▶

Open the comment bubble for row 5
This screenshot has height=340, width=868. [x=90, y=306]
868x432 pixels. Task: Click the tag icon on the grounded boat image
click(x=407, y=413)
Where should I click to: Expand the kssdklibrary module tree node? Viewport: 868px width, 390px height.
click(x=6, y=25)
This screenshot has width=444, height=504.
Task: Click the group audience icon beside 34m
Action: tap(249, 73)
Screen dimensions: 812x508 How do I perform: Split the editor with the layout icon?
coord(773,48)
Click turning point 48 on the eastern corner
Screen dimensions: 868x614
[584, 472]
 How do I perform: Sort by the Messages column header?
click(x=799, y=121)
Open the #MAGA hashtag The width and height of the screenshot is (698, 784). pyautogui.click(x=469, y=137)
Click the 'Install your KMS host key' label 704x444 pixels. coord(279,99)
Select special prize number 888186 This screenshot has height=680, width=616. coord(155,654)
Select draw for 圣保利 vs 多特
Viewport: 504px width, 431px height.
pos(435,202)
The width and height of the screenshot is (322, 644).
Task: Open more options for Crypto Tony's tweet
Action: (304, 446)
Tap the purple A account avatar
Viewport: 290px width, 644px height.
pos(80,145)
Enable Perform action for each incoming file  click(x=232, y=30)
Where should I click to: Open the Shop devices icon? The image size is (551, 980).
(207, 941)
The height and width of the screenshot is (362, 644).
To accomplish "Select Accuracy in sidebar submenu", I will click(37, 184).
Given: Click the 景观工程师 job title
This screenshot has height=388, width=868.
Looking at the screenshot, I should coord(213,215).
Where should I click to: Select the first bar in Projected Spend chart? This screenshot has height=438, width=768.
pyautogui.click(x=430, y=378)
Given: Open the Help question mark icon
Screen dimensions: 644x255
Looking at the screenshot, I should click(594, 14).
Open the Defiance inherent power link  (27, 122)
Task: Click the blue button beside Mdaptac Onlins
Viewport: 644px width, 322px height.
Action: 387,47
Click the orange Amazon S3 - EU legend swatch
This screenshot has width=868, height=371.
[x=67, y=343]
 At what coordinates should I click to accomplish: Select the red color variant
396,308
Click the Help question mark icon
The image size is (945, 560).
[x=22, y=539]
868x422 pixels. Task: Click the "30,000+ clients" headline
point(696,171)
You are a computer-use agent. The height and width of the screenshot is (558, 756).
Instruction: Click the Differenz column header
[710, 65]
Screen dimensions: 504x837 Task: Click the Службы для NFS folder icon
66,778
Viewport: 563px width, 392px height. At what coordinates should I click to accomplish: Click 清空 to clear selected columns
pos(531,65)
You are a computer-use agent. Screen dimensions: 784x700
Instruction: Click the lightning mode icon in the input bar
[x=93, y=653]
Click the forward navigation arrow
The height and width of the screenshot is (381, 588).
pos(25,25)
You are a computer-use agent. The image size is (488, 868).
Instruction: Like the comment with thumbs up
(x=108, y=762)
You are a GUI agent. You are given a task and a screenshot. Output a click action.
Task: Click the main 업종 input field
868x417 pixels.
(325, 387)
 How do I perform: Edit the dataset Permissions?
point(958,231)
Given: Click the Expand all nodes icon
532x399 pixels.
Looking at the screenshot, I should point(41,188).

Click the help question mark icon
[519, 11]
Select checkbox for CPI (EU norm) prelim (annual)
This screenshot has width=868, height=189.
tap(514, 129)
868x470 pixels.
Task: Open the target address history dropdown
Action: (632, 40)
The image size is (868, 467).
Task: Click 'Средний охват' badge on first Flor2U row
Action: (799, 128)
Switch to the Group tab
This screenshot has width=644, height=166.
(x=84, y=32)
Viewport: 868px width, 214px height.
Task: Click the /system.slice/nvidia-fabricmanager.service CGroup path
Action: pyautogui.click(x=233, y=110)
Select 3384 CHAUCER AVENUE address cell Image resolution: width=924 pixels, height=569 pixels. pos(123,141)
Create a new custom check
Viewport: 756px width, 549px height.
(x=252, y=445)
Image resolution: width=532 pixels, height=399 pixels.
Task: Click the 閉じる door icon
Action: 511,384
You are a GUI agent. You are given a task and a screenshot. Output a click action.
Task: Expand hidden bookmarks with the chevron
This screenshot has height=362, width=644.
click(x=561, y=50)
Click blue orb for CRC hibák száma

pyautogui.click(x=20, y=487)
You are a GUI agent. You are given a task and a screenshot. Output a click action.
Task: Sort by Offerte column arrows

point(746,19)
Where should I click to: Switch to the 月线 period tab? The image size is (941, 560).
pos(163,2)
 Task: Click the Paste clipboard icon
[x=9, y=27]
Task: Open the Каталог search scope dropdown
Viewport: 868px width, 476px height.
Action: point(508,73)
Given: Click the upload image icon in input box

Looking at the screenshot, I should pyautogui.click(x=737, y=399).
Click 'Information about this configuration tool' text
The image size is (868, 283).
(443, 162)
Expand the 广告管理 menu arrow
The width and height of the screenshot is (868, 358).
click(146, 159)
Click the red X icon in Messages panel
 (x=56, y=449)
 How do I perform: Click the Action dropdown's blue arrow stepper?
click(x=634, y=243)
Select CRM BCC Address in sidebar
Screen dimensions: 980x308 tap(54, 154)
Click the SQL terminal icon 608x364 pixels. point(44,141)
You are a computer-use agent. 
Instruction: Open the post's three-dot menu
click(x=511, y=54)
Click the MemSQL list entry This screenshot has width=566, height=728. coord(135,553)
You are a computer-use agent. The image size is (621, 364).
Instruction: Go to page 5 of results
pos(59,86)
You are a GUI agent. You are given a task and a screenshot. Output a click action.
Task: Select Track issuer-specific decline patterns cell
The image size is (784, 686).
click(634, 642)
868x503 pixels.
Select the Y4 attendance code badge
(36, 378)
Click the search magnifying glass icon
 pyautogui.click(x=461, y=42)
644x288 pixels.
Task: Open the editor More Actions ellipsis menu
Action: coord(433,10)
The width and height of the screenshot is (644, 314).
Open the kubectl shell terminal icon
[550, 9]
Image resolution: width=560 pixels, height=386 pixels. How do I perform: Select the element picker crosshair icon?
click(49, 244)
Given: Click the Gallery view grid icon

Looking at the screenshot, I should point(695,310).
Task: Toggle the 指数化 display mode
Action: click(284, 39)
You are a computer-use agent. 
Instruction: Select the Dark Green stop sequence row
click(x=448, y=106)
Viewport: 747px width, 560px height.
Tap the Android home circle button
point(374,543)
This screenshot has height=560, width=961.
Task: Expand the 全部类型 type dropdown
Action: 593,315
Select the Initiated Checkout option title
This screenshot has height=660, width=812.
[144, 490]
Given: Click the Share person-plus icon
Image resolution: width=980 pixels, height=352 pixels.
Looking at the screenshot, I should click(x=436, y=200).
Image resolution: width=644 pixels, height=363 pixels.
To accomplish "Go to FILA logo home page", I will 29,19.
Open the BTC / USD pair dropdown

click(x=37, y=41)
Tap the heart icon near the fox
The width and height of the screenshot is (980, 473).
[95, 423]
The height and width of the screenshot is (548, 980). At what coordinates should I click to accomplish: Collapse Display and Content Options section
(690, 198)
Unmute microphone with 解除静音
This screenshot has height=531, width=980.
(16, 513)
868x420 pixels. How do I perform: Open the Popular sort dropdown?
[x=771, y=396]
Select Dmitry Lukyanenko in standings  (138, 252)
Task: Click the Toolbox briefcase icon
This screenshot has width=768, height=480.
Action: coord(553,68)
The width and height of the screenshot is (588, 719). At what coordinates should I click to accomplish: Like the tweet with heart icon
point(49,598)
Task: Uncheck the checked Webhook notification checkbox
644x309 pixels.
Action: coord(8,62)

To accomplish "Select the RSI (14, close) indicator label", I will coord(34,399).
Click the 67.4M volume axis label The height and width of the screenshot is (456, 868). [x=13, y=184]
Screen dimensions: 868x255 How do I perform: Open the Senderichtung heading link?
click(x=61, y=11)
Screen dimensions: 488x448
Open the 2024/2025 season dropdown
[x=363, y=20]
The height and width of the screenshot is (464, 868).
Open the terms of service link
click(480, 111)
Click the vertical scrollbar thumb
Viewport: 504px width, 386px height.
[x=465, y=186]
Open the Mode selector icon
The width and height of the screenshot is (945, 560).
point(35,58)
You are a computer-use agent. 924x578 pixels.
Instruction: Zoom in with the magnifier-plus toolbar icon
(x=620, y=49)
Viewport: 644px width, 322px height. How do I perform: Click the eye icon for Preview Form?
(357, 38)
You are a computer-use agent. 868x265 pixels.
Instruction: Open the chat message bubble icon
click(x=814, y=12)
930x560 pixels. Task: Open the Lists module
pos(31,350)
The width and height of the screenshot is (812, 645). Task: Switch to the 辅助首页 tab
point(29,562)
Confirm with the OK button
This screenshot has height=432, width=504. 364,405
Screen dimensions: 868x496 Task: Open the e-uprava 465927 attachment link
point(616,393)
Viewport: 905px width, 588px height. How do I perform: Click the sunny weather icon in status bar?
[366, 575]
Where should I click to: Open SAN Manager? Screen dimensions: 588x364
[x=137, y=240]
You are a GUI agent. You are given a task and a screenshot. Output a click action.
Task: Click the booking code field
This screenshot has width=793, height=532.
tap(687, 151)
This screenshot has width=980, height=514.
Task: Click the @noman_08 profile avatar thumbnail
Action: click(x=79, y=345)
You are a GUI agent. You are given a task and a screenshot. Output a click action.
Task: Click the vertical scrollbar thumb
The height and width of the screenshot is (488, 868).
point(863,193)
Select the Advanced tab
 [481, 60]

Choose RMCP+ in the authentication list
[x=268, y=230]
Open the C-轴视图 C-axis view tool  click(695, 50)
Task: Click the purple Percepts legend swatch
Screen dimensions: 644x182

◀

*EXERCISE*.
Nothing beyond the line containing "Click the 'Install" is to be output; the lines above, from the first one onward to that line, are to be transcribed exactly.

*ANSWER SPACE*.
Open the comment bubble for row 5
This screenshot has height=340, width=868. [x=90, y=306]
868x432 pixels. Task: Click the tag icon on the grounded boat image
click(x=407, y=413)
Where should I click to: Expand the kssdklibrary module tree node? Viewport: 868px width, 390px height.
click(x=6, y=25)
This screenshot has width=444, height=504.
Task: Click the group audience icon beside 34m
Action: tap(249, 73)
Screen dimensions: 812x508 How do I perform: Split the editor with the layout icon?
coord(773,48)
Click turning point 48 on the eastern corner
Screen dimensions: 868x614
[584, 472]
 How do I perform: Sort by the Messages column header?
click(x=799, y=121)
Open the #MAGA hashtag The width and height of the screenshot is (698, 784). pyautogui.click(x=469, y=137)
Click the 'Install your KMS host key' label 704x444 pixels. coord(279,99)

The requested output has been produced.